В философско-эпистемологической литературе релятивизм и конструктивизм обычно образуют оппозицию реализму, с чем связана взаимная критика. Характерным примером современной реалистической позиции является небольшая, но весьма амбициозная книга П. Богосяна7. Поскольку она написана в манере, напоминающей памфлет, то и за нами остается право посмотреть на нее сквозь иронические очки. Каковы же аргументы автора?
Он обрушивается на релятивизм в образе Б. Барнса и Д. Блура, которые отмечают, что для релятивиста нет никакого смысла противопоставлять действительно рациональные стандарты или убеждения тем, которые принимаются за таковые в некотором локальном контексте. Поскольку релятивист полагает, что не существует независимых от контекста или сверхкультурных норм рациональности, он не рассматривает убеждения, принимаемые рациональным или иррациональным образом, в виде двух отдельных и качественно различных классов вещей. Приводя эту фразу как закавыченную цитату, Богосян почему-то дает весьма странную для аналитика, любящего точность и ясность, ссылку сразу на 20 страниц текста, не желая, вероятно, рекламировать своих противников8. Однако важнее другое. Богосян называет это тезисом «равноценности» (equal validity) и иллюстрирует его высказываниями некоторых ученых, не считающих науку привилегированным способом видения мира (археолога Ларри Циммермана, например), а также мнением одного современного лидера американских индейцев племени лакота. Последний говорит следующее. «Мы знаем, откуда мы пришли. Мы потомки людей Буффало. Они пришли из глубин Земли после того, как сверхъестественные духи подготовили этот мир для жизни людей. Если неиндейцы выбирают для себя веру в то,
7 См.: Boghossian P.A. Fear of Knowledge. Against Relativism and Constructivism. Oxford : Clarendon Press, 2006. Этот автор малоизвестен в России, но в США он принадлежит к философскому истеблишменту, будучи профессором Нью-Йоркского университета (NYU).
8 Barry Barnes and David Bloor, "Relativism, Rationalism and the Sociology of Knowledge" // Rationality and Relativism ; ed. by M. Hollis and S. Lukes Cambridge, Mass. : The MIT Press, 1982. P. 21-47 (сноска сохраняет формат Богосяна).
что они произошли от обезьян, то да будет так. Я встречал даже пятерых из племени лакота, которые верят в науку и эволюцию»9.
Что называется, «на полном серьезе» Богосян противопоставляет этой точке зрения современный подход, согласно которому предки американских индейцев пришли из Азии через Берингов пролив, а вовсе не из глубин Земли. Тезис из мировоззрения американских индейцев (миф) призван в таком случае конкурировать с миграционной теорией происхождения индейских племен (историческая география и история), но ведь и у ученых в этих вопросах, кстати, расхождения категорически доминируют над единством, и «объективной истины» не знает никто. Поэтому в процессе академического образования следует знакомить и с мифами, и с научными теориями, пытаясь найти в первых рациональное зерно и рассматривая вторые как достигнутый уровень знания в контексте альтернативных позиций и дискуссий. Хотя, может быть, для обучения американских бакалавров этот метод и не подходит...

---------------

Задания:
1) Как, согласно отрывку о книге Богосяна, Богосян называет тезис, который он приписывает Барнсу и Блуру?
2) Согласуются ли с отрывком о книге Богосяна утверждения (а), (б) и (в)? Для каждого ответьте «да» или «нет» и приведите решающие слова отрывка дословно в кавычках.
(а) Книга Богосяна издана в 2006 году.
(б) Богосян ссылается на одну конкретную страницу работы Барнса и Блура.
(в) Согласно современному подходу, предки американских индейцев пришли из Азии через Берингов пролив.
3) Подхватите отрывок о книге Богосяна после его последнего предложения и напишите продолжение.
Следующие далее записи — самостоятельный материал, с отрывком о книге Богосяна не связанный.

Приведённые записи:
---------------

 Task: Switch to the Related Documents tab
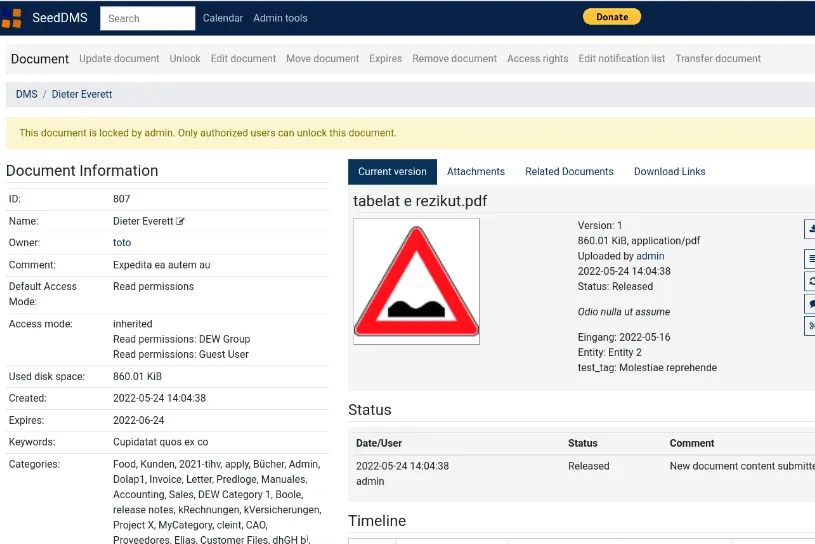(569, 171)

---------------

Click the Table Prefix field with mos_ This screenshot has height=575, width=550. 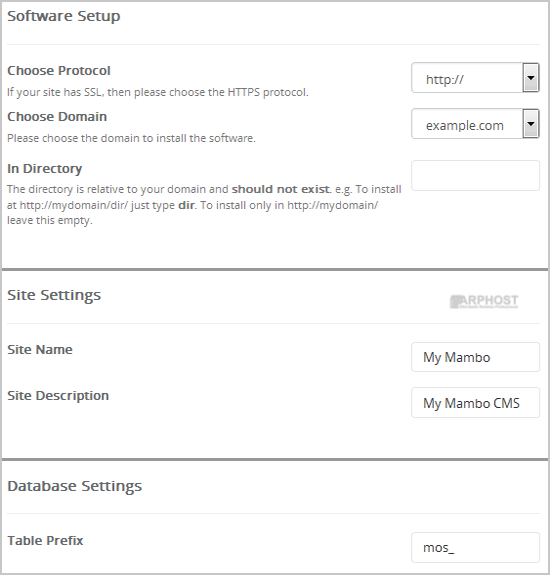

---------------

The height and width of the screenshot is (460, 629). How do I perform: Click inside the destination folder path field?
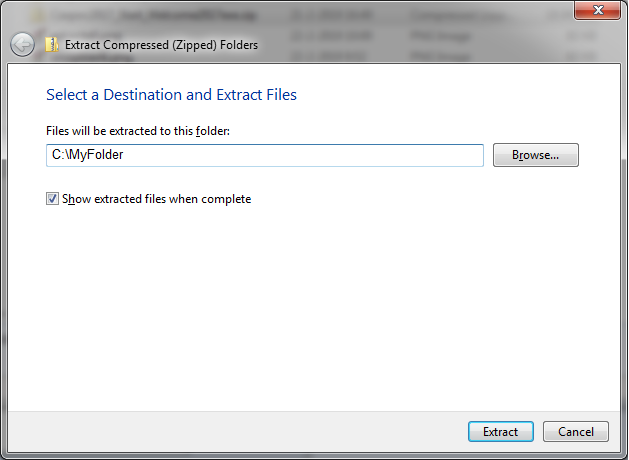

---------------

Ответы:
1) Тезисом «равноценности» (equal validity).

2)
(а) Да: «Oxford : Clarendon Press, 2006».
(б) Нет: «ссылку сразу на 20 страниц текста».
(в) Да: «предки американских индейцев пришли из Азии через Берингов пролив».

3)
Подчеркнем, что принципу «equal validity» Богосян приписывает изрядную наивность, хотя он говорит не о буквальном тождестве науки и ненауки, а о том, что их различие не абсолютно. Миф и наука являются равно состоятельными основами исторических типов мировоззрений, и хотя мировоззрения различны, они в каждую эпоху представляли определенную онтологию, являлись критериями истины, моральности, красоты, справедливости. Типы научности не меньше различаются от эпохи к эпохе (античная, средневековая, классическая, современная наука). Кеплер верил в астрологию, Ньютон -в математику, в сотворенность мира, в алхимию; сегодня верят в Большой взрыв. Не нужно поэтому реифицировать результаты сегодняшнего дня, не стоит всегда быть демонстративно современным. Ведь никогда не знаешь, из каких глубоких подземелий и пыльных чердаков культуры будет извлечена очередная великая истина. Если бы Коперник не поверил Филолаю, то он бы не пришел к гелиоцентризму - вопиющей ереси и одновременно точке роста науки своего времени.
Однако Богосян настаивает на своем. «Поскольку мы верим во все это (то, что индейцы пришли из Азии. - И.К.), то мы полагаемся на официальное мнение (deliverances) науки: мы приписываем ей привилегированную роль в том, чему учить детей в школе, что признавать доказательным в суде и на чем основывать наши социальные практики. Мы принимаем за факт то, что является истинным. Мы хотим соглашаться лишь с тем, в истину чего мы можем верить на твердых основаниях; и мы считаем науку единственным хорошим способом достижения рациональных убеждений в том, что есть истина, по крайней мере, в области чисто фактического. Следовательно, мы полагаемся на науку»10.
Итак, мы верим в «чистые факты», которые устанавливает наука в качестве истинных, а потому считаем науку лучшим видом знания и основой практики. Даже не хочется анализировать логическую структуру такой аргументации, очень напоминающую логический круг, свойственный именно вненауч-
9 Цит. по: Boghossian P.A. Op. cit. P. 1.
10 Boghossian P.A. Op. cit. P. 4.
ному знанию. А потом еще эта вера (belief) в факты? Ее эпистемический статус остается непроясненным. Она рациональна в силу истинности фактов, в которые мы верим? Так рациональна она или иррациональна?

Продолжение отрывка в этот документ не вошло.